When people think of a “drug addict,” “junkie,” “pill head” of other stereotypical labels for an addicted individual, they create a picture in their minds of a homeless man or woman, skinny and malnourished while begging for money. What very few people understand is that a drug addict can come in the form of a 14-year-old child, still with an underdeveloped brain, attending middle school daily and barely making it through puberty. Or, it can affect a 16-year-old star football player in his high school who is battling a much bigger demon than the rival team he must play next Friday night. It appears this drug epidemic is touching the lives of younger individuals as each year passes. According to CNN, the rate of teen drug overdose deaths increased .6 percent in one year. This study was done on teenagers ages 15 to 19 years old. This increase can primarily be attributed to opiates – either prescription or illicit.
It isn’t unheard of for children as young as 12 or 13 years of age to be prescribed painkillers after an injury, from a car accident or playing sports. In many cases, it is common for doctors to prescribe powerful prescription opiates to young teenagers for a range of reasons, from sports-related injuries to dental surgery recovery. In some cases, teenagers develop a habit from these medications. While prescription opiates can be legally prescribed by a doctor, the effect they have on the brain is like the effect of illegal drugs like heroin. Without knowing it, someone who was originally taking prescription medication for an injury can become physically addicted to opiates. Sadly, this is how addiction starts for many people and opiate rehab is an option always on the horizon.
The opiate epidemic is now affecting every region of the country and despite what many may think, no one is immune. People from every socioeconomic background and path can end up dependent on opiates, often through a series of seemingly routine events. To illustrate the problem, the Centers for Disease Control and Prevention (CDC) has compiled some jarring statistics. For example, according to a lengthy study, the number of prescription opiates given to patients in the United States has quadrupled from 1999 to the present day. Parallel to this trend, the number of prescription opiate-related deaths has also quadrupled in this same time frame.
And what about other opiates? Deaths related to heroin and synthetic opiates sold on the street, such as fentanyl, have also skyrocketed. According to the National Institute on Drug Abuse, overdose deaths related to these drugs have increased six-fold from 2002 to 2015. It may seem unlikely that your neighbor, family member or schoolmate would use heroin. Unfortunately, many people turn to illegal drugs after becoming hooked on prescription opiates. Either their pill habit becomes too expensive, they get cut off from their prescription or they start to seek a stronger high. No matter the cause, heroin and use of other illicit opiates in increasing, with no sign of slowing down.

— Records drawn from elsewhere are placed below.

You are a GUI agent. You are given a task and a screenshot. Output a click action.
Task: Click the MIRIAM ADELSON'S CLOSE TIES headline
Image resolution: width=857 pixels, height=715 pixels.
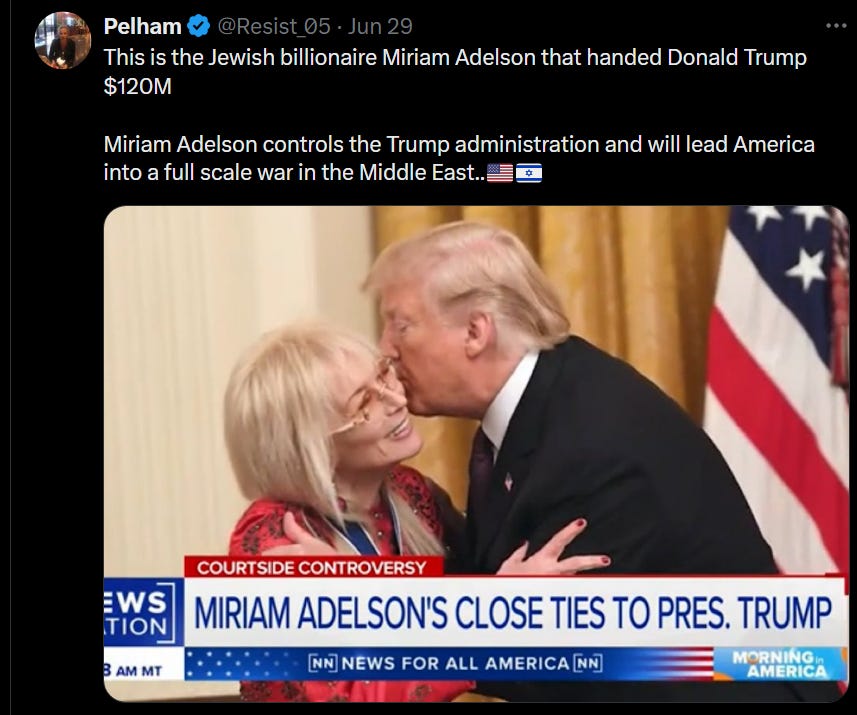click(513, 613)
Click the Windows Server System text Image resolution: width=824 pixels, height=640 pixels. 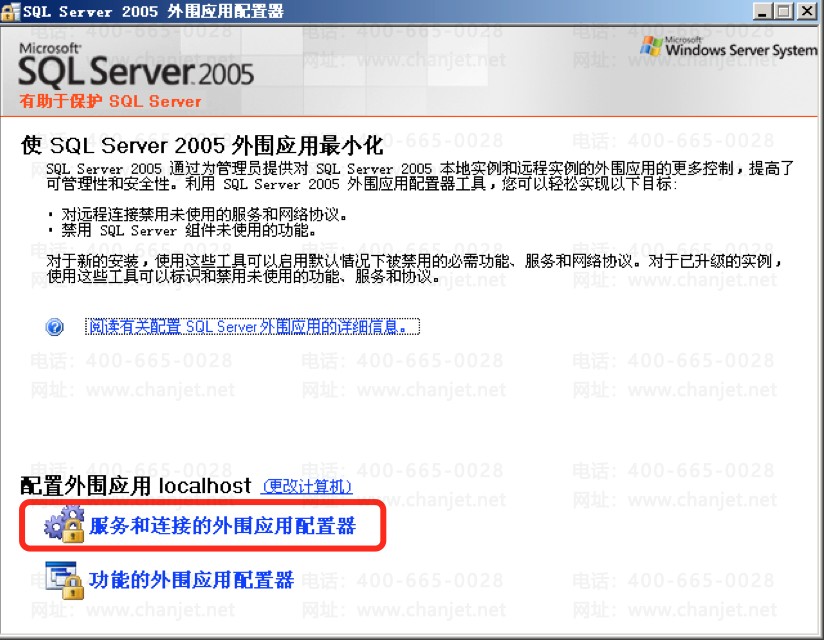point(741,50)
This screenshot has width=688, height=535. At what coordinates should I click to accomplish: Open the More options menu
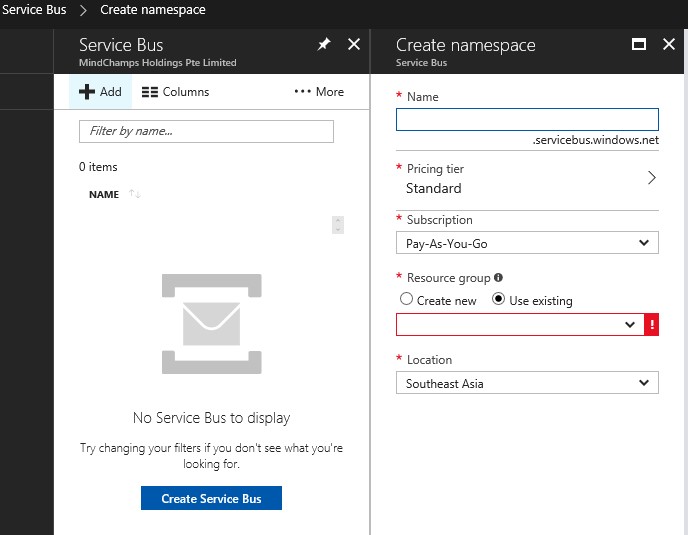click(x=318, y=92)
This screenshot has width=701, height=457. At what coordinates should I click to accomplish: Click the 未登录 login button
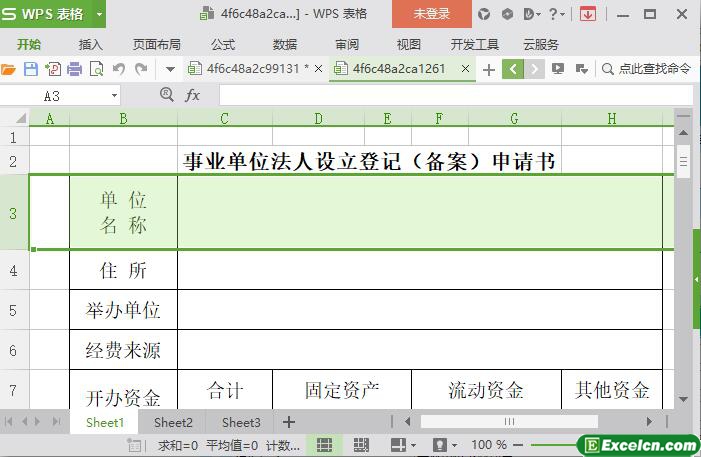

So, what do we do to combat this scary trend? There are a few different approaches. One is education. It is vital in this era that patients are aware of the risks of taking prescription opiate painkillers. Whether their need for these drugs is legitimate is between the patient and the doctor. However, it’s never a bad idea to be armed with information. Researching alternate pain management methods, such as non-narcotic drugs, holistic therapy, corrective surgery, or physical therapy, can offer a solution without the risk of addiction and the pain that comes with it.
In addition to educating young people (and all patients) on the potential risks of taking opiate painkillers, managing the risks for people already taking these drugs is another tactic on the war against opiate addiction. Harm-reduction methods, such as overdose reversal drugs, have helped save lives of people who have fallen victim to the opiate epidemic. Prescription drug monitoring is also an effective tool in waging the battle with opiate addiction. Across the nation, pharmacies now track prescriptions for controlled drugs like opiates to prevent over-prescribing and abuse and to flag doctors who use unethical prescribing practices. Shutting down “pill mills” or practices that give patients opiates when they don’t need them for a hefty fee has also helped to stem the tide of prescription drugs flooding American homes.
Ultimately, while measures are being rolled out daily to combat opiate addiction, addressing drug dependence is sometimes up to the individual. This is where opiate rehab becomes a consideration. Being aware of the dangers of these drugs is part of it. Understanding the warning signs and being ready and willing to seek help if you notice them can prevent many forms of tragedy because of opiate use. As the addiction epidemic rages on, reducing the stigma and accepting the reality of the impact of these drugs on the United States is more important than ever.